_Liste der Aufgaben_
A. Schreiben Sie aus dem Textauszug über die Jugendbewegung in Wohlen den Abschnitt ab, der mit „Vom Buffet aus“ beginnt und bis einschliesslich „unzimperliche Räumung ...“ reicht.
B. Beantworten Sie anhand des Textauszugs über die Jugendbewegung in Wohlen folgende Fragen:
(i) Von wo aus gab es laut der Überschrift Beifall?
(ii) An welcher Strasse kehrte rasch Ruhe ein?
(iii) Wer räumte das besetzte Haus?

_Textauszug_
Vom Buffet aus gab es Beifall
27.09.2019 WohlenAls die Jugendbewegung 1981 auf Wohlen überschwappte und an der Unteren Farnbühlstrasse rasch Ruhe einkehrte
Sie machte eine kurze Stippvisite in Wohlen, die Jugendbewegung im April 1981. Sie dauerte ganze fünf Tage: Hausbesetzung, unzimperliche Räumung ...
Als die Jugendbewegung 1981 auf Wohlen überschwappte und an der Unteren Farnbühlstrasse rasch Ruhe einkehrte
Sie machte eine kurze Stippvisite in Wohlen, die Jugendbewegung im April 1981. Sie dauerte ganze fünf Tage: Hausbesetzung, unzimperliche Räumung durch eine Bürgerwehr, friedliche Einigung.

_Datenauszug_
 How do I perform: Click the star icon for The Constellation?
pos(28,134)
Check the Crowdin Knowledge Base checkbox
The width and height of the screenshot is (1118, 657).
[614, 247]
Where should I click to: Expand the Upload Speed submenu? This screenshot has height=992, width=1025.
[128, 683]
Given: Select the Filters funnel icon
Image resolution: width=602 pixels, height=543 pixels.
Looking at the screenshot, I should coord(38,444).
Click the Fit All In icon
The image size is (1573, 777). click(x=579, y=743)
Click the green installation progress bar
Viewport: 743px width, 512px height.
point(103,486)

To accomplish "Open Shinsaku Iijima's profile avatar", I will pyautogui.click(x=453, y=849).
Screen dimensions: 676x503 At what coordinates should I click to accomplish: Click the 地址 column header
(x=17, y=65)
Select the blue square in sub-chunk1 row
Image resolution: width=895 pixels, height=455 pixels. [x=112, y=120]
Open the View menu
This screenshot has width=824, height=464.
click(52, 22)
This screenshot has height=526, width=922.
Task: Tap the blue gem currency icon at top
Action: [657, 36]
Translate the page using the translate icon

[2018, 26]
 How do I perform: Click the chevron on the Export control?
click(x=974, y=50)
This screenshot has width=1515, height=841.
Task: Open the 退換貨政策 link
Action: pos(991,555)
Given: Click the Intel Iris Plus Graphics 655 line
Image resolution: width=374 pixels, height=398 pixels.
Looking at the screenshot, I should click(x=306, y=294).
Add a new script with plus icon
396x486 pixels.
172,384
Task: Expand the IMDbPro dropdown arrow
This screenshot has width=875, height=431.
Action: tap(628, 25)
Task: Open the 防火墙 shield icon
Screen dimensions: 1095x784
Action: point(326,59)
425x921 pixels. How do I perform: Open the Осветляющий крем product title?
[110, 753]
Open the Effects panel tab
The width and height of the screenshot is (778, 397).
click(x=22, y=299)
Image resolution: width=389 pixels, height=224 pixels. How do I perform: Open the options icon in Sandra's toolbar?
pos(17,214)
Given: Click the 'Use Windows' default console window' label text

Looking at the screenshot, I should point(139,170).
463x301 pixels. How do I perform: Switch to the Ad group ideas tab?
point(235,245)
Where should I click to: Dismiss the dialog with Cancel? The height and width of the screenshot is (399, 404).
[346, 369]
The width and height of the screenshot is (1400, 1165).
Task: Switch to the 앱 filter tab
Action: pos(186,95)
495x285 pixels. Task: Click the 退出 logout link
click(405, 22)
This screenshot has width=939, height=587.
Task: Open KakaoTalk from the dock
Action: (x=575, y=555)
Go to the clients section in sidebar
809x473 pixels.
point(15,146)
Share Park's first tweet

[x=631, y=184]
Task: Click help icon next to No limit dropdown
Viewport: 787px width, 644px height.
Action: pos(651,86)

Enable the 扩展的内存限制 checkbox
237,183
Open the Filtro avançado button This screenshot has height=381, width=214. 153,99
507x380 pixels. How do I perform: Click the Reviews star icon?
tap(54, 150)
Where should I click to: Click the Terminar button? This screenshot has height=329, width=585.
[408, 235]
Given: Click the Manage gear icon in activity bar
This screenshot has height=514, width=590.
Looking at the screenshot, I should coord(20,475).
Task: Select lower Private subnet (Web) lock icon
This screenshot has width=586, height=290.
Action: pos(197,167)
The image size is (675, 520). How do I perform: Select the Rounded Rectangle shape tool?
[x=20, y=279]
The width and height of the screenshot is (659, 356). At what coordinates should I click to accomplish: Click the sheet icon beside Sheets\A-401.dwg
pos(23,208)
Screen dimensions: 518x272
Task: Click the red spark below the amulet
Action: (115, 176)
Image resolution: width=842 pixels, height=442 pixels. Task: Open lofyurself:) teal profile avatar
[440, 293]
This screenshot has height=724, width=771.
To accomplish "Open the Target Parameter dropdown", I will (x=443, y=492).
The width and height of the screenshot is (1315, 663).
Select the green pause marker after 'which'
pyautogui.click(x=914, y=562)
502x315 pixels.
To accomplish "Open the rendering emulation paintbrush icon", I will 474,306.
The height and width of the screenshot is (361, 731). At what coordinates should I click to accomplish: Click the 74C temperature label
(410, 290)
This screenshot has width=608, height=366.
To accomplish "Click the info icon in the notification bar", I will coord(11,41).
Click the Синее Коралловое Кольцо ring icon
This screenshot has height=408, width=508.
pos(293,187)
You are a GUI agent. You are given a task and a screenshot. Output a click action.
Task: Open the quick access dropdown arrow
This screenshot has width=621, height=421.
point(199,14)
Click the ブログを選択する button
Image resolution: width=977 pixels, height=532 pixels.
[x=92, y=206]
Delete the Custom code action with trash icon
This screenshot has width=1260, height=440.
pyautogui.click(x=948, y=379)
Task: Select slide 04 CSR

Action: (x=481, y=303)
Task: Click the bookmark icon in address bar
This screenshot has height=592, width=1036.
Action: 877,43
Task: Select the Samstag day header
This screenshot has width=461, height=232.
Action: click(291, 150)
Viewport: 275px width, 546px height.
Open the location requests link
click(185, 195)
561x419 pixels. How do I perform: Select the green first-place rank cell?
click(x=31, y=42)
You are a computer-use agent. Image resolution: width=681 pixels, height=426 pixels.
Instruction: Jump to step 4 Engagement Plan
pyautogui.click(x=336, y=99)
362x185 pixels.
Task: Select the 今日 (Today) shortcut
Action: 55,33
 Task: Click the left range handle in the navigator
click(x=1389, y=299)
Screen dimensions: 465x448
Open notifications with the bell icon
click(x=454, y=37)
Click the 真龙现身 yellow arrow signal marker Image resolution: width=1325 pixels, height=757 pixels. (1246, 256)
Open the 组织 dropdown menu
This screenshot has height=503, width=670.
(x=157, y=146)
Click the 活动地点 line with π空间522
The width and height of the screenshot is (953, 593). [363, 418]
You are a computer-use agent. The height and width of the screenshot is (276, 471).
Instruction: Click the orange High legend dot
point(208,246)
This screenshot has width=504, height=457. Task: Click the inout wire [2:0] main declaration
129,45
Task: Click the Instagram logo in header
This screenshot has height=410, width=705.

_Lösungen der Aufgaben_
A.
Vom Buffet aus gab es Beifall
27.09.2019 WohlenAls die Jugendbewegung 1981 auf Wohlen überschwappte und an der Unteren Farnbühlstrasse rasch Ruhe einkehrte
Sie machte eine kurze Stippvisite in Wohlen, die Jugendbewegung im April 1981. Sie dauerte ganze fünf Tage: Hausbesetzung, unzimperliche Räumung ...

B.
(i) Vom Buffet aus.
(ii) An der Unteren Farnbühlstrasse.
(iii) Eine Bürgerwehr.